Using routine prophylactic ondansetron on the Cardiac Intensive Care Unit to prevent post-operative nausea and vomiting following enhanced recovery cardiac surgery
Timothy AC Snow, Anne Campbell & Sibtain Anwar
Department of Perioperative Medicine, Barts Heart Centre, St Bartholomew's Hospital, West Smithfield, London, EC1A 7BE
Minimising post-operative nausea and vomiting (PONV) is a key component of enhanced recovery. These pathways aim to improve patient experience whilst enabling efficient health care resource utilisation including reducing Cardiac Intensive Care Unit (CICU) length of stay. Traditional scoring systems suggest cardiac surgery is low risk, however, previous studies and our own CICU audit indicate that the incidence of PONV is high. This study assessed whether routine administration of ondansetron would reduce the incidence of PONV in the enhanced recovery patient.

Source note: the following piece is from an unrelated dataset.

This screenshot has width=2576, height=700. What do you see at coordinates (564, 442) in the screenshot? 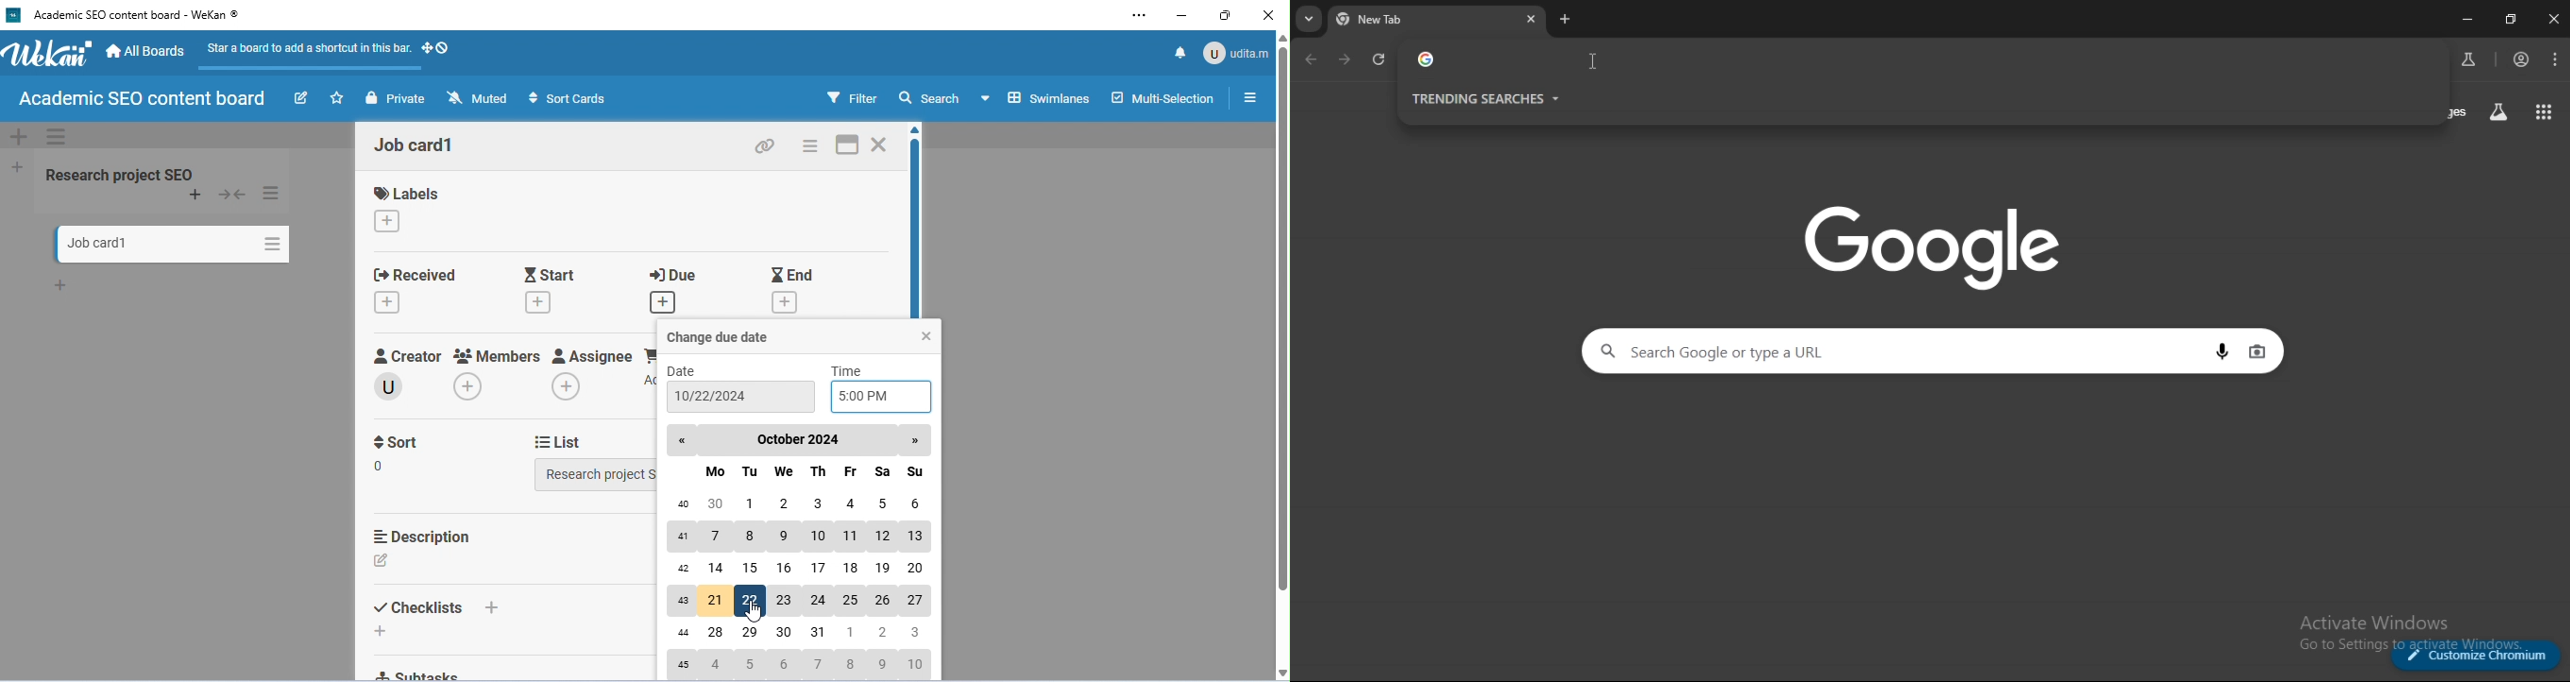
I see `list` at bounding box center [564, 442].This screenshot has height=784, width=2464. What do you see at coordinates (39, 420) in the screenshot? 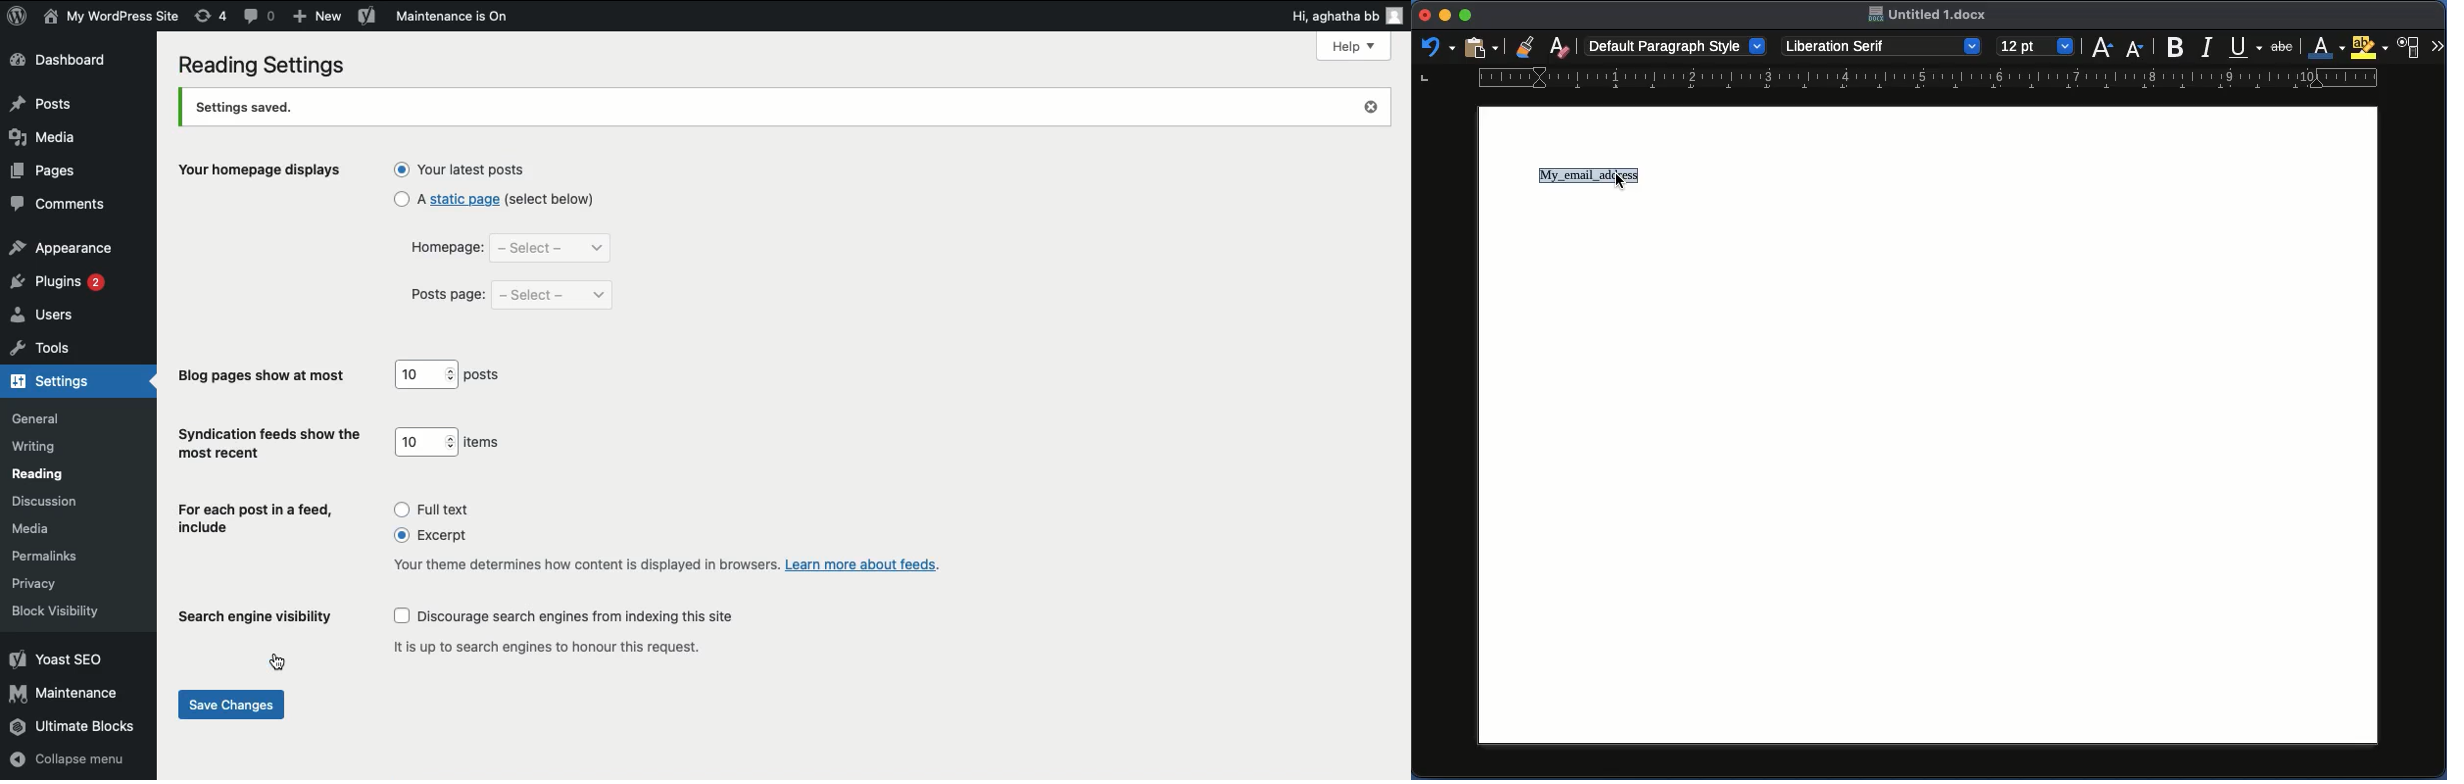
I see `general ` at bounding box center [39, 420].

We performed a sequential 2 week prospective cohort study at our single centre tertiary referral CICU. For the first week, enhanced recovery patients underwent surgery as standard per the surgeon and anaesthetists preference which excludes routine anti-emetic prophylaxis. Following closure patients were transferred to the intensive care on a propofol infusion. Baseline data collected on arrival included age, PONV risk factors (sex, previous PONV, smoking status and intra-operative opiates), operation type, duration of anaesthesia and bypass, PCA type and use of an intra-operative propofol infusion. Once haemodynamics, clotting and temperature were optimised, sedation was stopped, the patient allowed to wake and extubated once following commands. For the first 24hours of admission, data was collected on time until extubation, presence of 1st episode of nausea or vomiting, time from extubation until symptoms and rescue anti-emetic given.
The following week, patients underwent the same standard of intra-operative management however, following admission to the ICU, they were given 4mg IV ondansetron once their temperature was above 36oC and they were ready for sedation to be weaned. They were followed for the next 24hrs as above.
In the control group, 12/18 (67%) patients suffered nausea of which 8 (44% total/67% of those with nausea) also suffered vomiting. In the ondansetron group, 6/19 (32%) suffered nausea and 4 (21%/66%) vomiting. The odds ratio reduction for nausea was 4.33 (CI 1.09-17.17, p=0.04) and for vomiting 2.39 (CI 0.56-10.22, p=0.24), a relative risk reduction of 53%. Time between extubation and symptom onset increased from 305±261 to 585±115 minutes (p=0.02). There were no significant inter-group differences in patient demographics or intra-operative variables. Ondansetron 4mg IV was used as rescue anti-emetic.
This pilot study has shown the potential effectiveness of the addition of pre-extubation ondansetron in reducing PONV following fast-track cardiac surgery. The incidence of nausea was reduced and the time for symptom onset was prolonged.
Our study supports previous evidence of an increased risk of PONV following cardiac surgery (up to 67% according to literature from the last 15years) despite changes in anaesthetic practice such as propofol infusions. CICU management has the potential to improve this.
Despite a 4hour delay between ondansetron administration and extubation, the anti-emetic effect extended beyond the standard minimal dosing interval. Routine prophylaxis may therefore protect against PONV but not that caused by opiate PCA.
Limitations of the study include its use of a week by week allocation rather than randomisation, some differences in total anaesthetic duration and the consequences of PONV were not measured.
Administration of ondansetron as part of a fast-track post-cardiac surgery pathway is feasible and may reduce the incidence of PONV. This needs to be validated in larger patient numbers as part of a prospective, well-controlled study.